Copy every item below word for word, leaving out the pictures.

▼

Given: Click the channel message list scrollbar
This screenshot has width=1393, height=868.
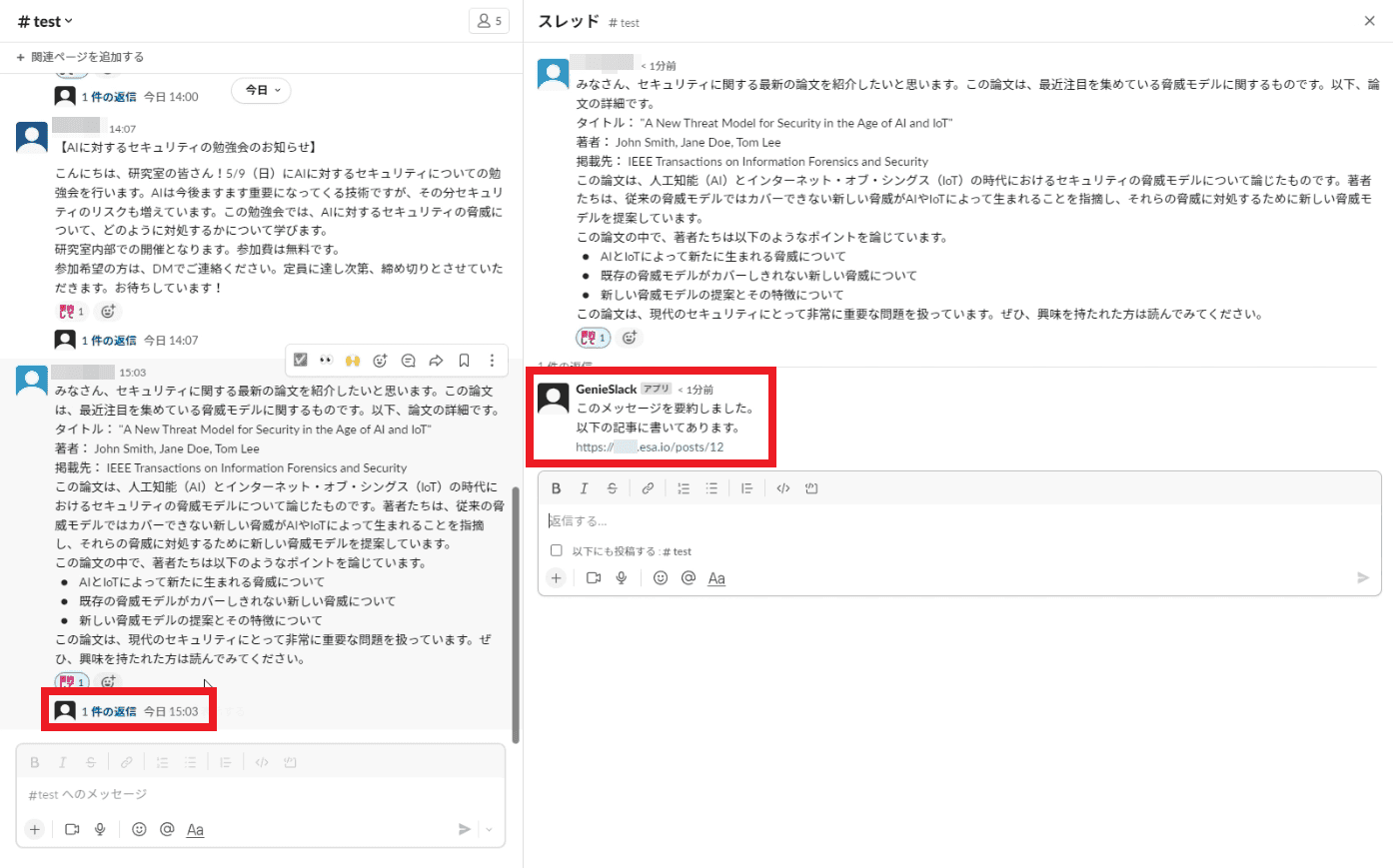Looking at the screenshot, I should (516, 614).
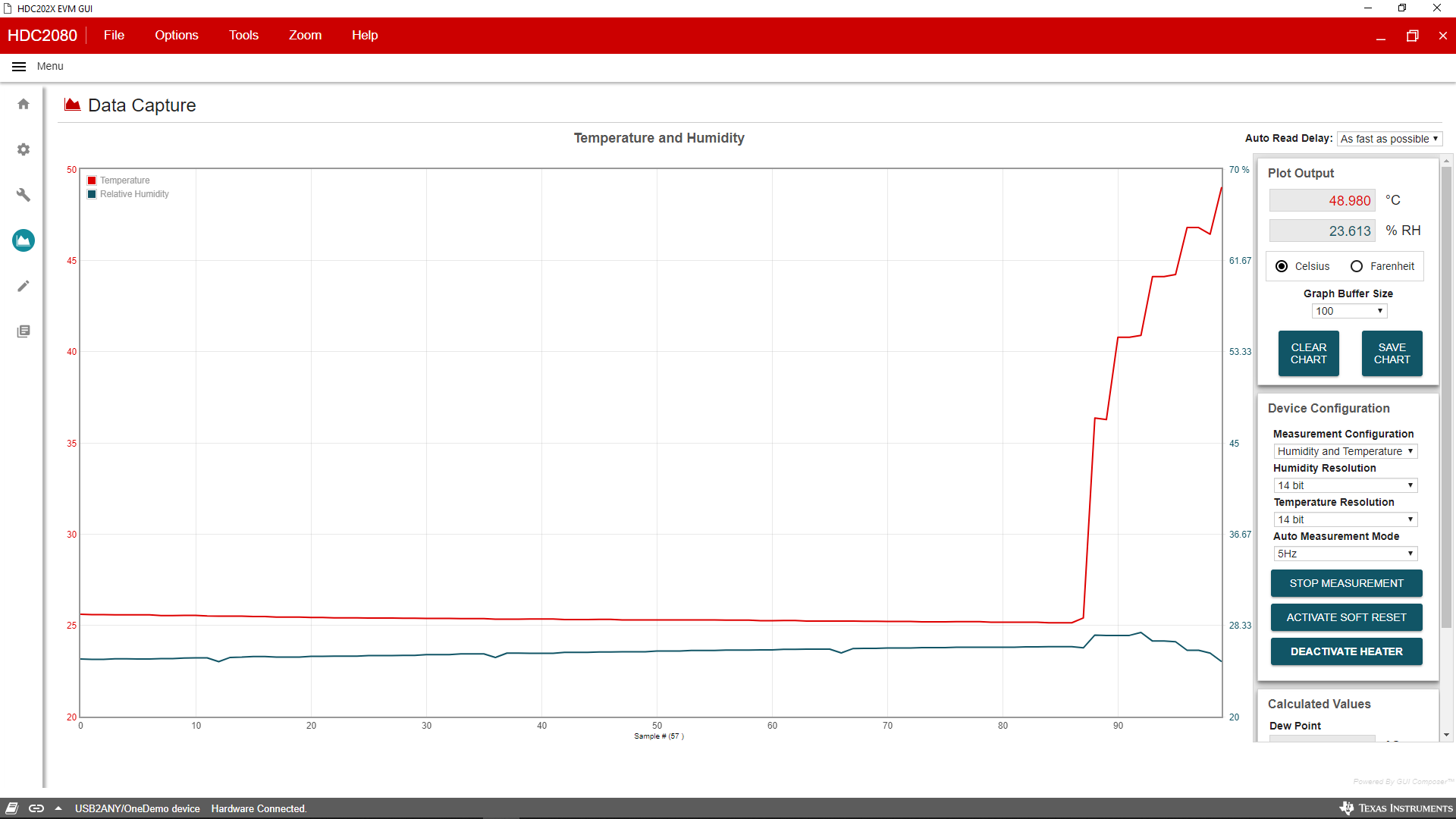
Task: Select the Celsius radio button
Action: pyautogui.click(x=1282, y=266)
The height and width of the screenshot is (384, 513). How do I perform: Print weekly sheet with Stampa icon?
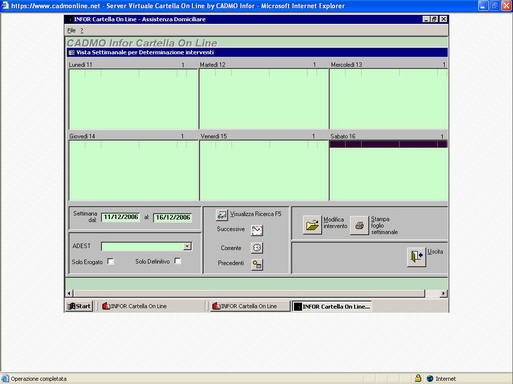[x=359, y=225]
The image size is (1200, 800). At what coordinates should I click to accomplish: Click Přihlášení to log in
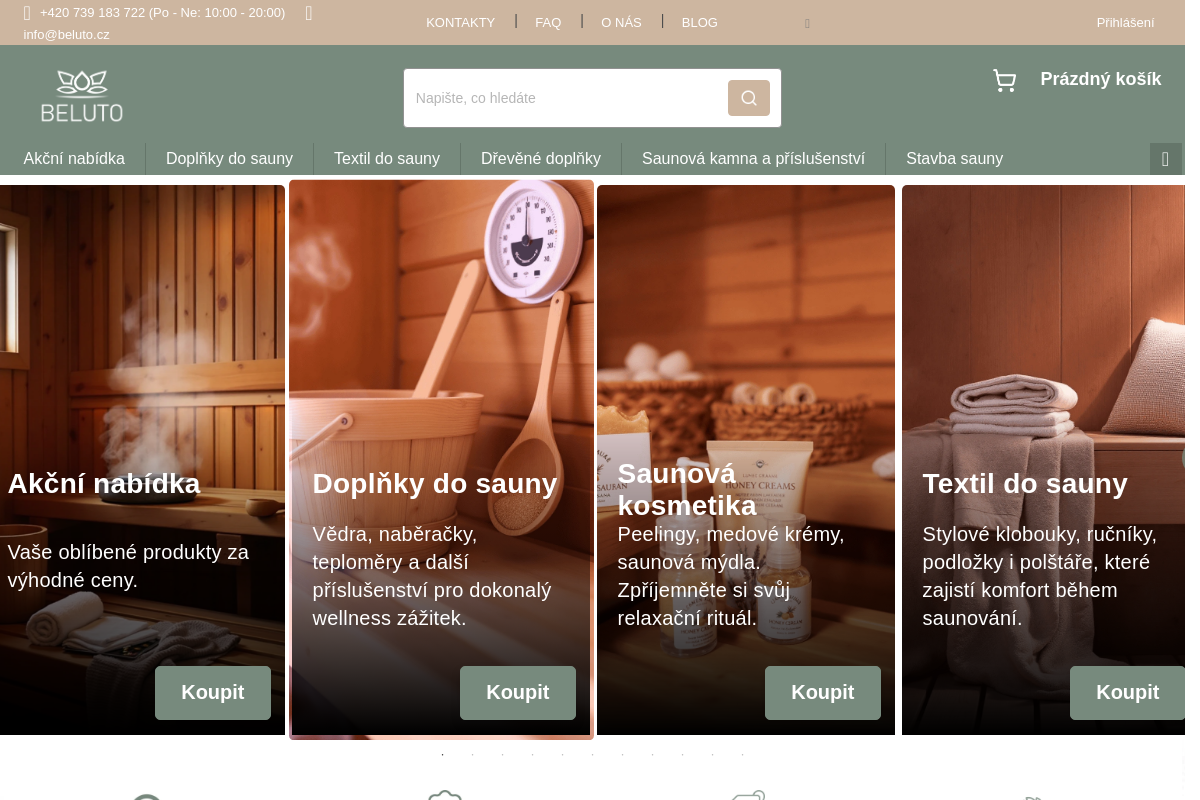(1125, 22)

▲

- [TASK ANSWER]:
Given: Click the channel message list scrollbar
This screenshot has width=1393, height=868.
Looking at the screenshot, I should (516, 614).
Task: Select the Celsius radio button
Action: pyautogui.click(x=1282, y=266)
The height and width of the screenshot is (384, 513). How do I perform: Print weekly sheet with Stampa icon?
[x=359, y=225]
The image size is (1200, 800). At what coordinates should I click to accomplish: Click Přihlášení to log in
(1125, 22)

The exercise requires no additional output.